**Try it**
If you see a picture in the data below, omit it and copy the rest exactly.

**Data extract**
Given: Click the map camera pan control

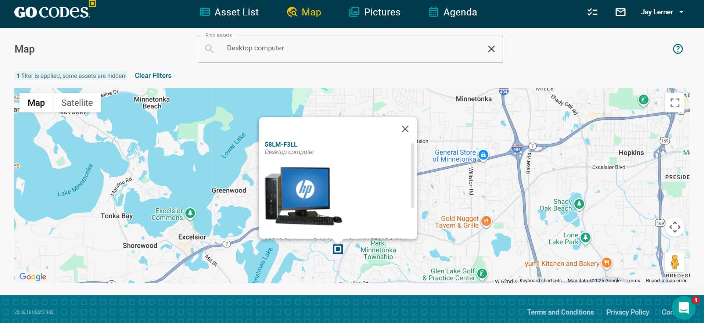Looking at the screenshot, I should [x=675, y=227].
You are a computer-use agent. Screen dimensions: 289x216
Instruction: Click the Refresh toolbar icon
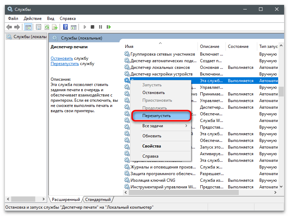click(47, 27)
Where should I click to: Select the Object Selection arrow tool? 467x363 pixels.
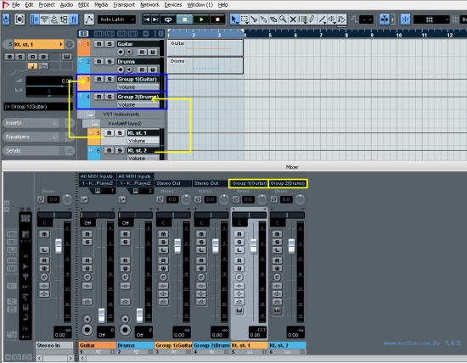[x=234, y=20]
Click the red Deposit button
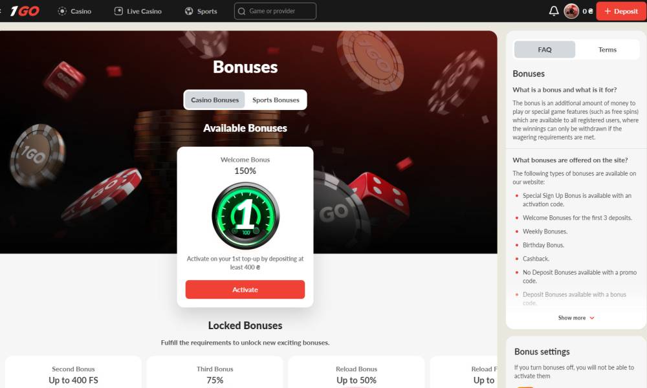Viewport: 647px width, 388px height. 621,11

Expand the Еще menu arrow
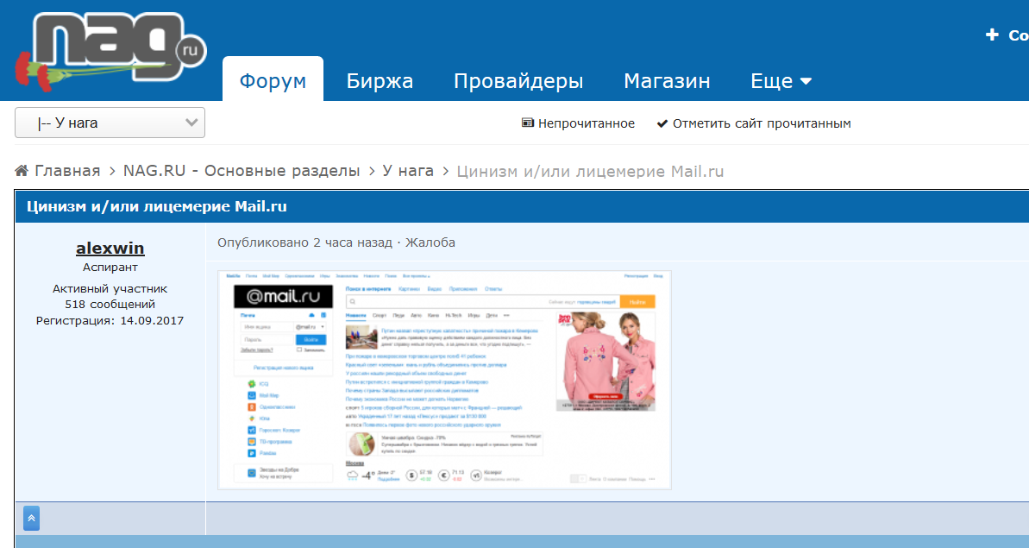tap(806, 81)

**Solution**
Given: Click the map camera pan control

Looking at the screenshot, I should [x=675, y=227].
You are a computer-use agent. Screen dimensions: 289x216
Instruction: Click the Refresh toolbar icon
click(47, 27)
Where should I click to: Select the Object Selection arrow tool? 467x363 pixels.
[x=234, y=20]
Click the red Deposit button
Viewport: 647px width, 388px height. 621,11

Expand the Еще menu arrow
tap(806, 81)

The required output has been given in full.